Fakten, Fakten, Fakten
Zielorientierte Kunden interessieren sich nur für bestimmte Fakten. Auf die folgenden typischen Fragen zielorientierter Kunden sollte sich das Apothekenpersonal einstellen:
- Was kostet es?
- Was bringt es mir unter dem Strich?
- Funktioniert es sofort?
- Wird es leisten, was der Berater sagt?
- Seit wann wird das Produkt verkauft? Ist es das Neueste auf dem Markt?
- Weiß der Berater genau, wovon er spricht?
- Wie viel von einem Produkt wurde schon verkauft?
- Wie schnell kann es geliefert werden?
- Ist es wirklich das beste Angebot?

• **GESTELLTE AUFGABE**:
Wofür interessieren sich zielorientierte Kunden laut dem Ausgangstext?

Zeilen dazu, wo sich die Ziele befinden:
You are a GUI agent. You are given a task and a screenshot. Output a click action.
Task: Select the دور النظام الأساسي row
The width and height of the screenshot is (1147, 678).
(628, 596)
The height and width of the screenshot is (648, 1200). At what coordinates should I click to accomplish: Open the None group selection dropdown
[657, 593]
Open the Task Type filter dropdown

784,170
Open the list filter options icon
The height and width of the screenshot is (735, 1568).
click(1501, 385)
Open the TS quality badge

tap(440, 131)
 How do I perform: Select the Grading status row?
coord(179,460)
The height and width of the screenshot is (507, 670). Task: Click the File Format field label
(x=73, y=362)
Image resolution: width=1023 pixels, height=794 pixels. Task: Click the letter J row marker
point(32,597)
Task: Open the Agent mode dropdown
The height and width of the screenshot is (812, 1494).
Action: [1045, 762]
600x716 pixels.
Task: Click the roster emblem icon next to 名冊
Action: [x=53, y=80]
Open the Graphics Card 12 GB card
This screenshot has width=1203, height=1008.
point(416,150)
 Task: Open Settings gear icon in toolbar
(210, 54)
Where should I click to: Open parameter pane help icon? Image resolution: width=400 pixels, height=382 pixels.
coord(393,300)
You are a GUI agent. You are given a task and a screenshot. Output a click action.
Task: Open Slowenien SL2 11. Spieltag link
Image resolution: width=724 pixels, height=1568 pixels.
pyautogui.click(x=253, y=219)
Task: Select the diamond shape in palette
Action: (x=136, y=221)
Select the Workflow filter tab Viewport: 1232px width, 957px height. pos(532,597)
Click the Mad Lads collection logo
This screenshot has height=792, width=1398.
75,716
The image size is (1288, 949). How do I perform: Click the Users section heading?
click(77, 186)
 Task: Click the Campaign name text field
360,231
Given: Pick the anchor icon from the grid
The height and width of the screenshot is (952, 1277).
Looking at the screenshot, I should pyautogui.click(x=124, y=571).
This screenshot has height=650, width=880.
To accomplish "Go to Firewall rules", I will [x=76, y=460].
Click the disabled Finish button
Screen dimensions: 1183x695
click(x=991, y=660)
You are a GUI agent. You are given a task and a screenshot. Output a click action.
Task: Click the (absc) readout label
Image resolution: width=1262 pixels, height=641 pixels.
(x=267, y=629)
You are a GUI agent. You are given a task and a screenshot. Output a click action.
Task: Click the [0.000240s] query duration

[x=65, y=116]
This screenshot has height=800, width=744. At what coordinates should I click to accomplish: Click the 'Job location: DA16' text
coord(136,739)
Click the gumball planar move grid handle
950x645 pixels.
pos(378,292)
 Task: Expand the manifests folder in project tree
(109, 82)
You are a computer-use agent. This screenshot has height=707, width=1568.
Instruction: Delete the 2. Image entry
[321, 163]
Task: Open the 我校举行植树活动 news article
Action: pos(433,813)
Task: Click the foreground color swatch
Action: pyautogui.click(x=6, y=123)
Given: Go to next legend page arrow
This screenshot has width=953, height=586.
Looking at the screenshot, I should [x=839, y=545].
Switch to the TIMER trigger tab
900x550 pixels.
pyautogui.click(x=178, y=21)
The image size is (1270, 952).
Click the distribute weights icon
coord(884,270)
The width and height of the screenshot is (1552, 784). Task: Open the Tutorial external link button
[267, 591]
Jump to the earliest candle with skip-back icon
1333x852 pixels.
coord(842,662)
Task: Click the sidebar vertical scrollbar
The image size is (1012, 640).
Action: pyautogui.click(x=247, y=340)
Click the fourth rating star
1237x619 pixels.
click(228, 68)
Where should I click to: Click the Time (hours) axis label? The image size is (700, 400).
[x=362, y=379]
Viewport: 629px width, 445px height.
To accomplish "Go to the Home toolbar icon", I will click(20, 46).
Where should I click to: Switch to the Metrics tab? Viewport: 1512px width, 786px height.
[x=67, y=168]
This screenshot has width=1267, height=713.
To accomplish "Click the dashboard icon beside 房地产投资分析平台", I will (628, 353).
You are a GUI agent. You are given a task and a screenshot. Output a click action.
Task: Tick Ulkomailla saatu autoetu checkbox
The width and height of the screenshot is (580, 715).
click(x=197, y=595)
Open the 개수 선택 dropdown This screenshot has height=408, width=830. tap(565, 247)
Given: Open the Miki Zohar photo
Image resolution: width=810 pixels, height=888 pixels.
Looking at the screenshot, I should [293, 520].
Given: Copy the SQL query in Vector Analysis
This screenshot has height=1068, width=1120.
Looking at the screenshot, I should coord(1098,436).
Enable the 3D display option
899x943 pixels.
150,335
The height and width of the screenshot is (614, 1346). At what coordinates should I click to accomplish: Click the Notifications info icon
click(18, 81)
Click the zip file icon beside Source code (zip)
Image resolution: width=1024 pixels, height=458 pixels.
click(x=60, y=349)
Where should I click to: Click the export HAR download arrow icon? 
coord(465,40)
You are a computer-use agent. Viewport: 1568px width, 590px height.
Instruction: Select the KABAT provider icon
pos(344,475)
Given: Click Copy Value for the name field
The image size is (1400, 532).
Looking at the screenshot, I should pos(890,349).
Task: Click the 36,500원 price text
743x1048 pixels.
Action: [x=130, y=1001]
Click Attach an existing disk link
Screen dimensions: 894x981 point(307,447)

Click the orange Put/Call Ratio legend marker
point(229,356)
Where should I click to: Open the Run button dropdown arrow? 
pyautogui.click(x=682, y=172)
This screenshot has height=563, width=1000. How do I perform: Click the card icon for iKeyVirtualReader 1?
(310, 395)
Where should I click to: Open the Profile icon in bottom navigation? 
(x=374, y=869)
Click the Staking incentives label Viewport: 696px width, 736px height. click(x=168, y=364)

• **VOLLSTÄNDIGE ANTWORT**:
Sie interessieren sich nur für bestimmte Fakten.